▸ RECORDS FOR THIS EXERCISE:
[Start of section]
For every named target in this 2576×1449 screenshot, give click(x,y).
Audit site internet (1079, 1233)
[End of section]
[Start of section]
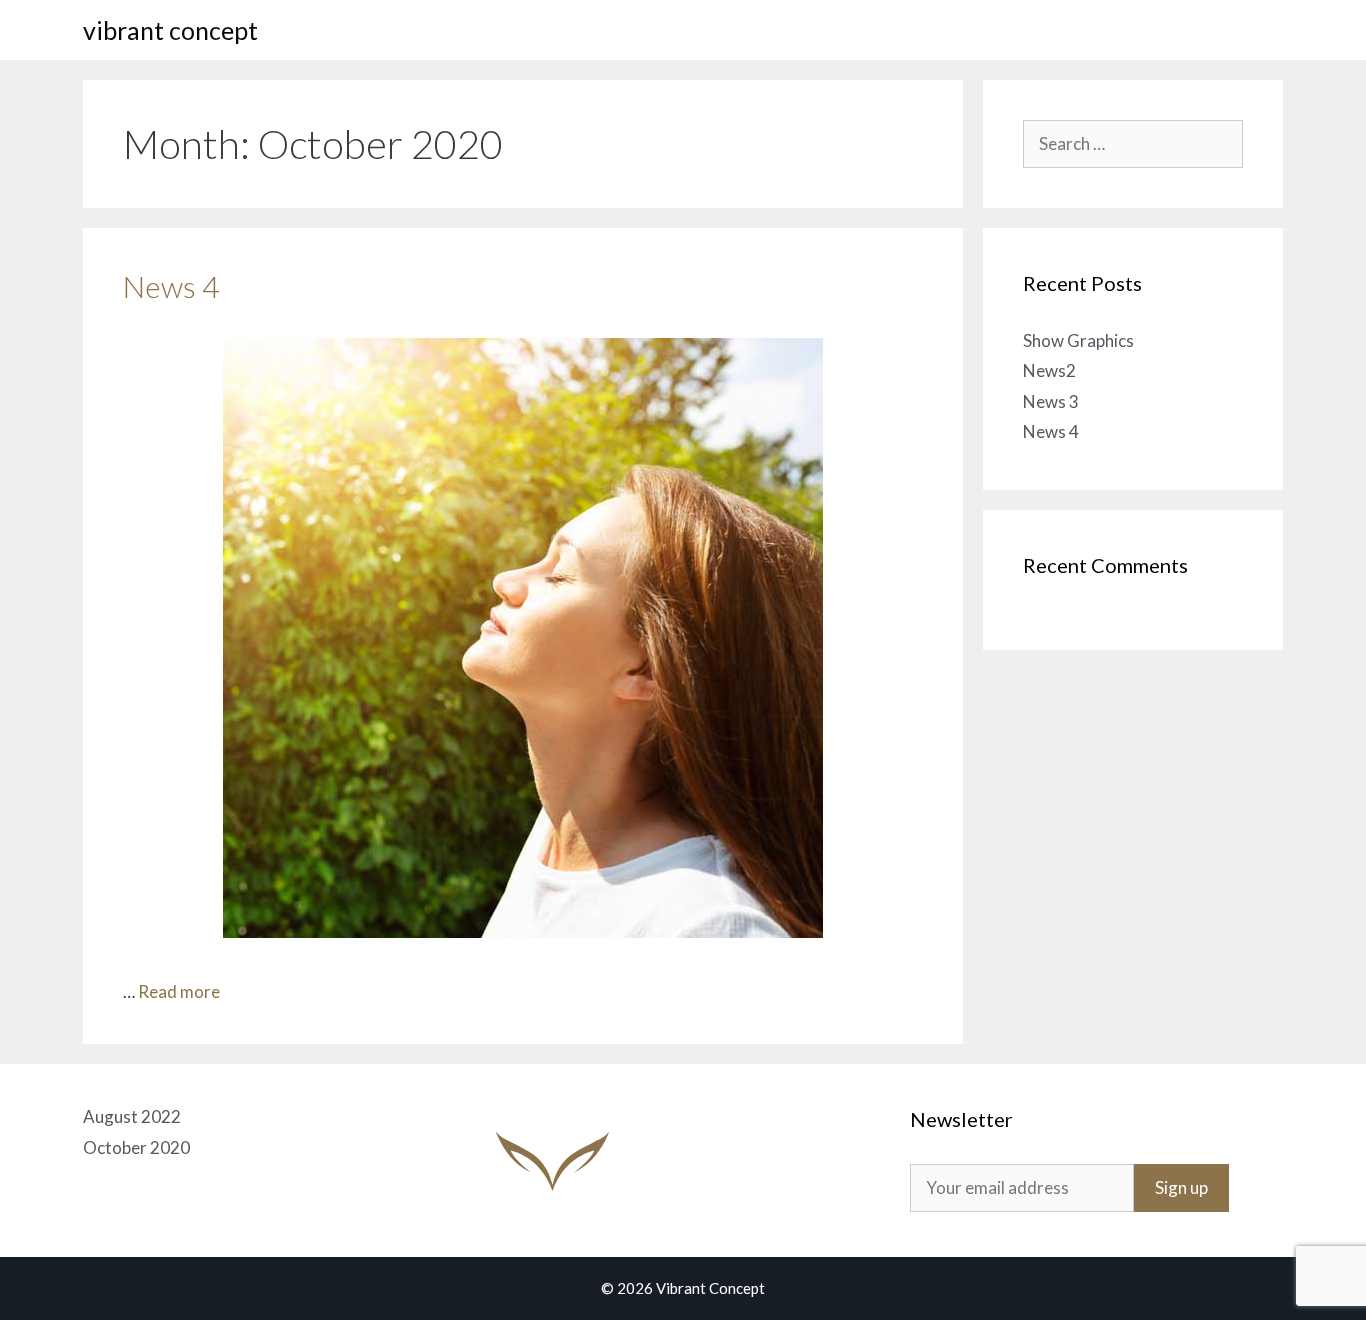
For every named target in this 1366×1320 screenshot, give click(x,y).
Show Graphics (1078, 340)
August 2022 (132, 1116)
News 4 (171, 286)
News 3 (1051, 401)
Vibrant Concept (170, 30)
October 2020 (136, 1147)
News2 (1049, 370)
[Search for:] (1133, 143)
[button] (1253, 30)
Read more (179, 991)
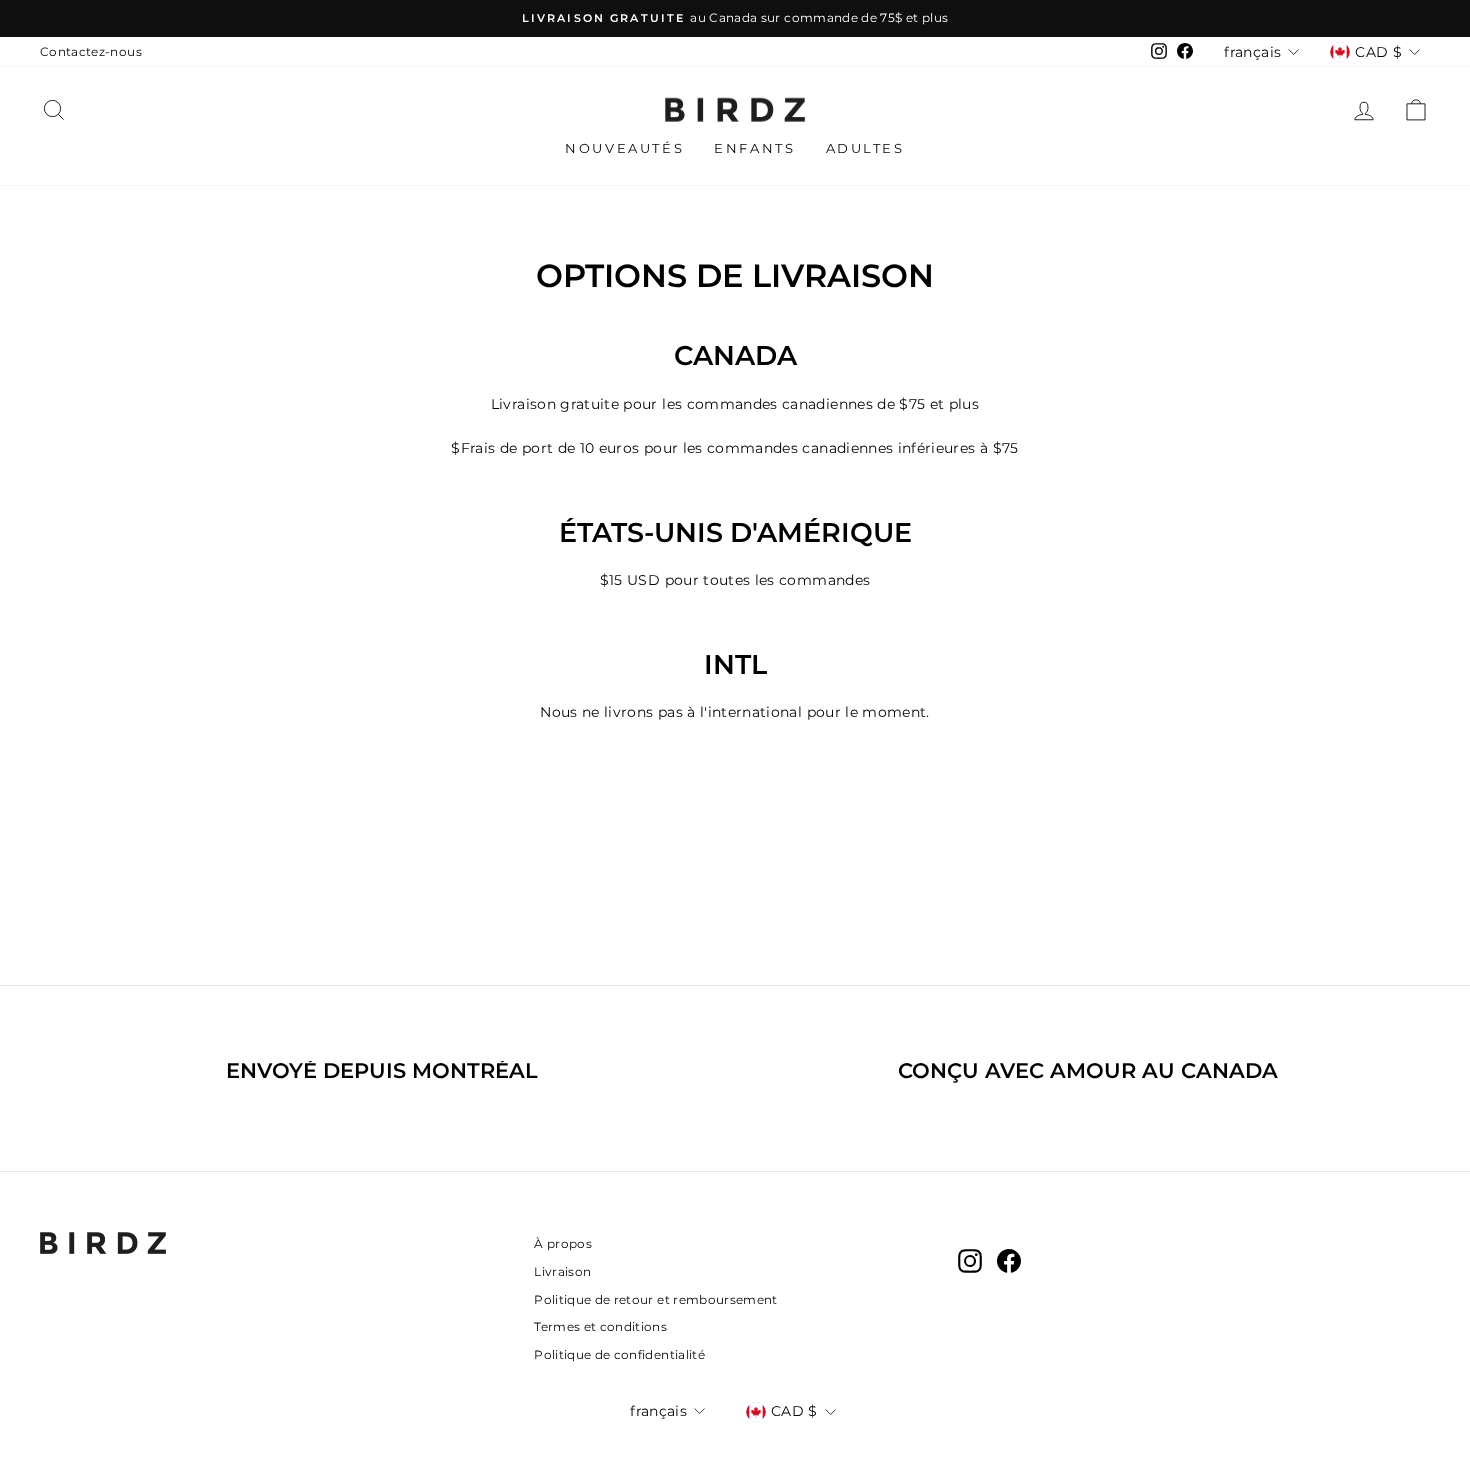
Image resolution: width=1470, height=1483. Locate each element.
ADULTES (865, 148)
[End of section]
▸ HOW TO COMPLETE THIS TASK: In the entries above, find the line containing "News2 (1049, 370)" and the line containing "ADULTES (865, 148)"; give again exactly those two lines and every line between them, minus the pictures.

▸ FINAL ANSWER:
News2 (1049, 370)
[Search for:] (1133, 143)
[button] (1253, 30)
Read more (179, 991)
Image resolution: width=1470, height=1483. Locate each element.
ADULTES (865, 148)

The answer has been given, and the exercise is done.